We had a funny affair yesterday. We all went to make a call upon Mr.
D----, and found his residence in a splendid part of the city; but,
instead of being ushered into his drawing-room, we were brought into the
saloon of no less a personage than the Lord Bishop of Jamaica! He
politely directed us to the next apartment, where we spent an agreeable
hour with the family, and found that similar mistakes occur almost
daily.
Our first tramp for a sight was to Notre Dame; and I shall never forget,
Charley, my first view of this cathedral. The exterior is more striking
than any church edifice that I have yet seen. No engraving can afford a
fair idea of its grandeur to one who has not seen it, though it will
help my mind, to recall its beauties whenever I see the picture. You are
so well read about Paris, that I hardly need tell you that eight
centuries have rolled away since Notre Dame was built. It is regarded as
the noblest Gothic pile in France, and is the pride of Paris. The front
is one hundred and twenty feet wide, and the richness of the carvings
upon the exterior is wonderful. I am really glad to see that great pains
are taking to restore and adorn this church. The decayed stones are
taken out, and new ones replaced, and the carvings also are renewed
where necessary, so that future ages may see what so delights us. The
two towers are forty feet square and two hundred high, and you ascend by
a staircase of four hundred steps. The form of the church is that of the
Latin cross. Its dimensions inside are four hundred feet by one hundred
and forty, and the height is one hundred feet. All through the cathedral
is a line of Gothic arches supported by columns, and, as you enter the
great door, you see the entire edifice. The walls look bare to my eye,
in spite of the paintings. We were much pleased at seeing the spot where
Napoleon was crowned; and George was in ecstasies, for you know how
thoroughly he goes in for his beau ideal of the hero. Here are, the
splendid candelabra which the emperor gave on the occasion. We heard
mass, but the service was very formal, and the priest might have been a
real downeaster, for he had a horrid nasal twang, and his
"_sanctissime_" was "_shanktissime_." The history of these churches is
strange, and I think a pretty good book might be written on the romance
of church architecture. The portal of the north aisle of the choir was
erected by a vile assassin, the Duke of Burgundy, who murdered his
cousin, the Duke of Orleans, in 1407. This, of course, was his penance,
and fully expiated his crime. The great bell weighs thirty-two thousand
pounds, and was baptized in presence of Louis XIV., and is called
Emanuel Louise Therese, after his queen. I cannot attempt to describe
the beauties of this building, inside or out. The exterior is all flying
buttresses, crocketed pinnacles, and sculpture. Inside you see chapel
after chapel; and as to windows of painted glass, they are studies for
hours. The rose windows are exquisite.
◇ ◇ ◇ ◇
* _TASK INSTRUCTIONS_
Answer these questions from the Notre Dame letter.
1. Whose saloon were the visitors brought into instead of Mr. D----'s drawing-room?
2. How many steps does the staircase up the towers have?
3. How much does the great bell weigh?
◇ ◇ ◇ ◇
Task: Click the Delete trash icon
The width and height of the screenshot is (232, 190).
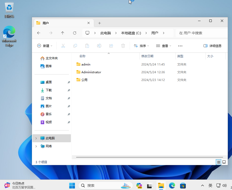Action: point(123,46)
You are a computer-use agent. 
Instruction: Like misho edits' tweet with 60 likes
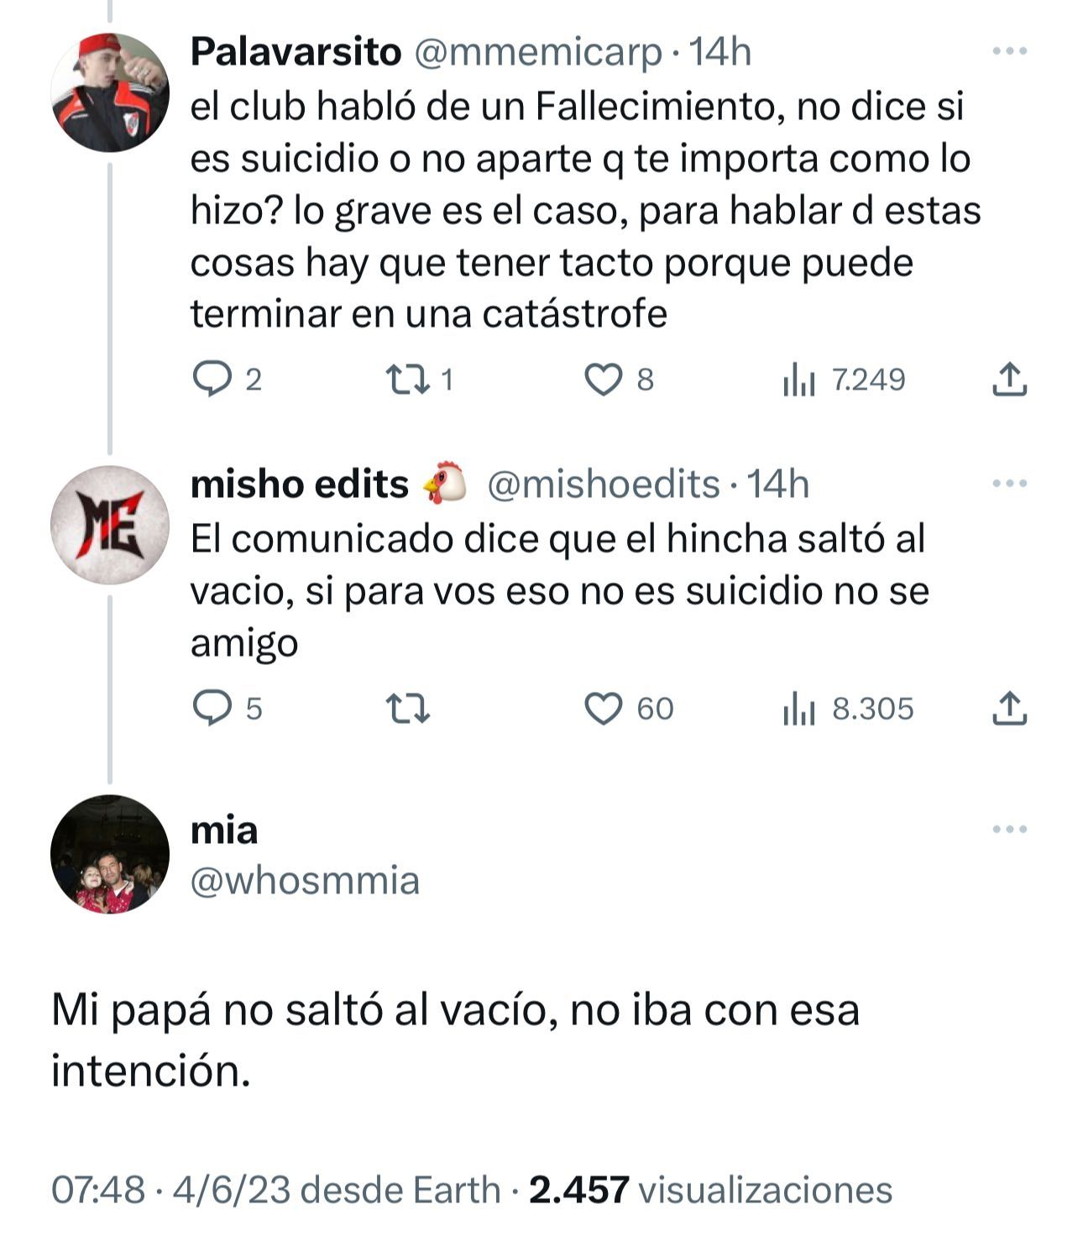pos(603,709)
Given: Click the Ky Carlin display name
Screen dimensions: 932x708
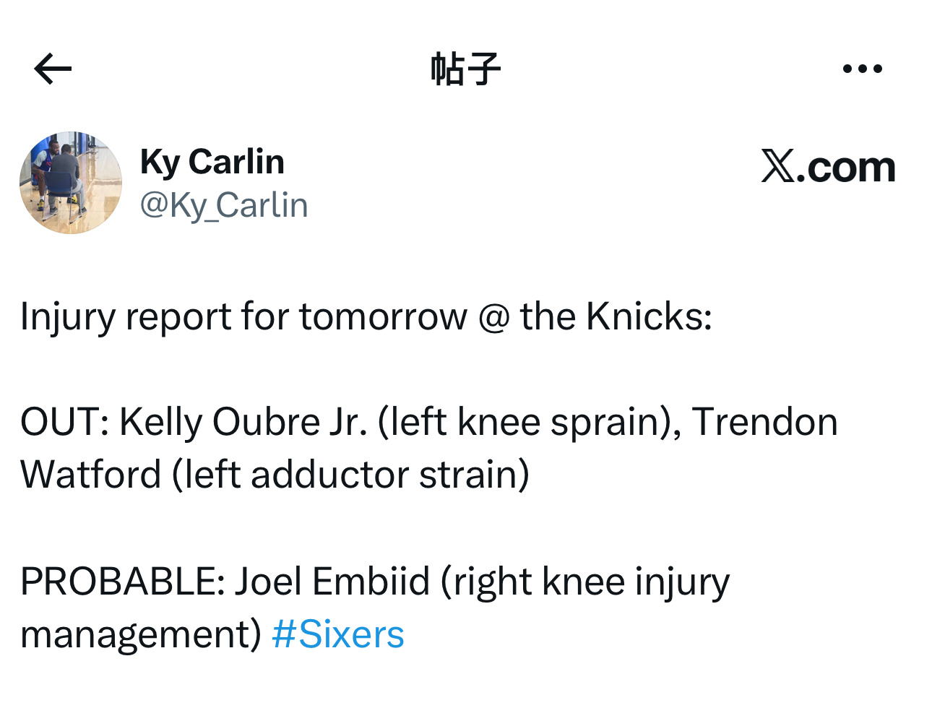Looking at the screenshot, I should coord(212,162).
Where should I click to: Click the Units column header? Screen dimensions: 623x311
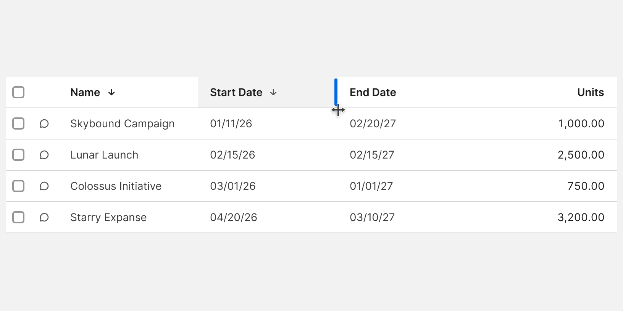pos(590,93)
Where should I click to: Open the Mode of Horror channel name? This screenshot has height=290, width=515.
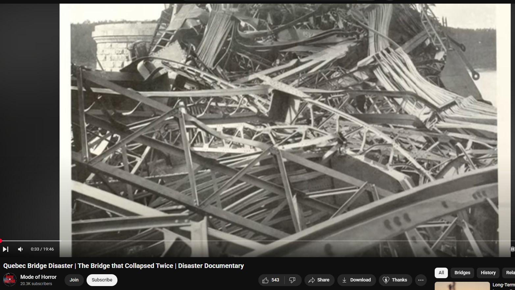point(39,277)
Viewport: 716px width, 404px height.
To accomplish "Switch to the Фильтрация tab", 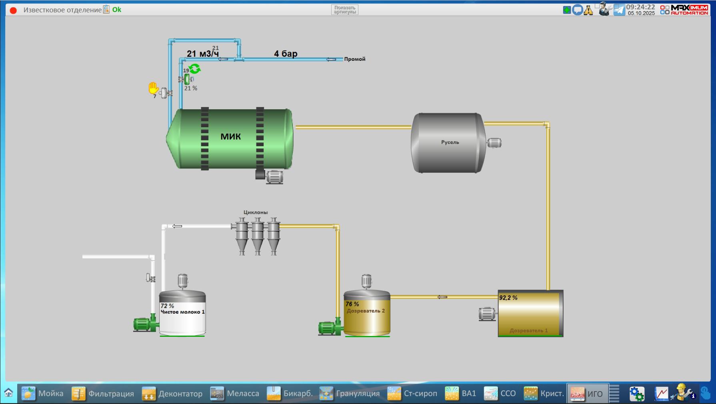I will (103, 394).
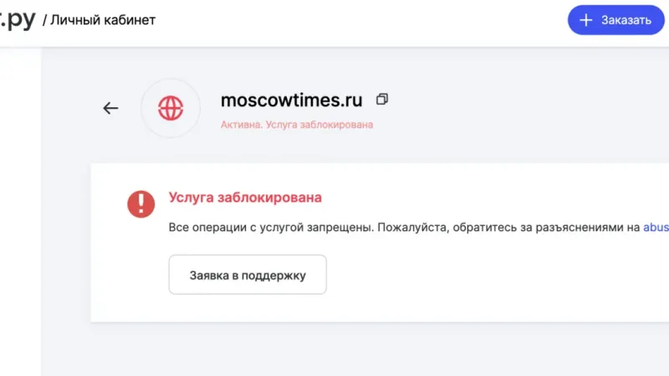Image resolution: width=669 pixels, height=376 pixels.
Task: Select the moscowtimes.ru domain title
Action: pyautogui.click(x=291, y=100)
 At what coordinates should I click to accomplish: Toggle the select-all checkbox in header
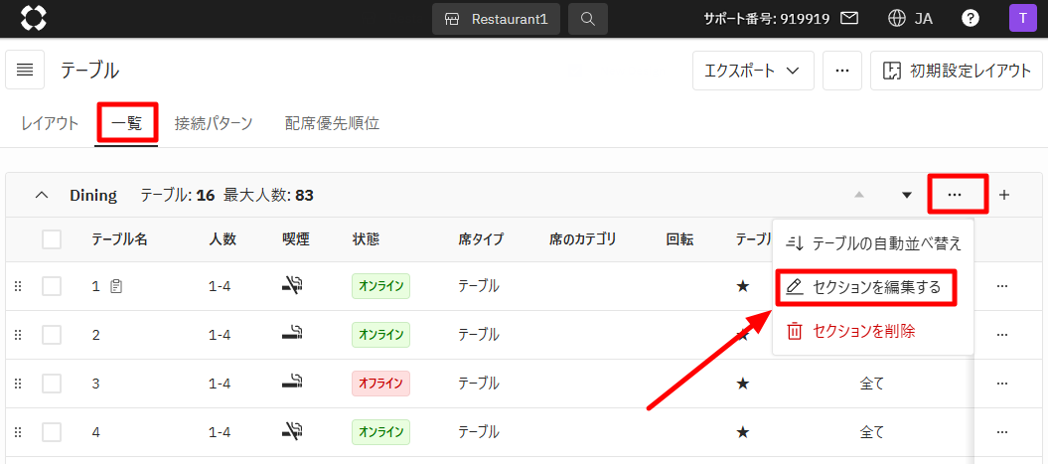[52, 238]
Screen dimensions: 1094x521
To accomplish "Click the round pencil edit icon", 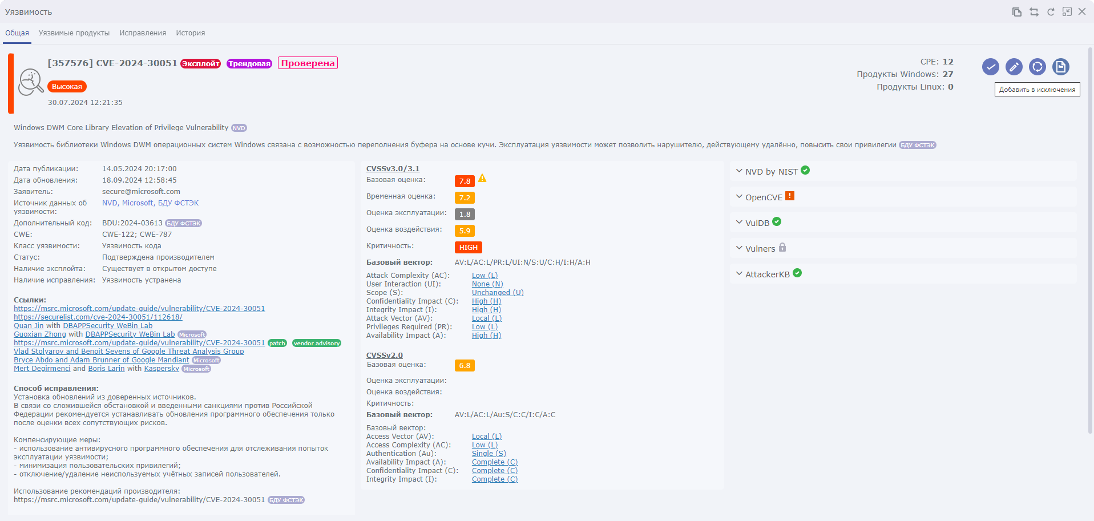I will click(1014, 67).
◇ ◇ ◇ ◇
* _SOLUTION TO THIS TASK_
1. The Lord Bishop of Jamaica
2. Four hundred
3. Thirty-two thousand pounds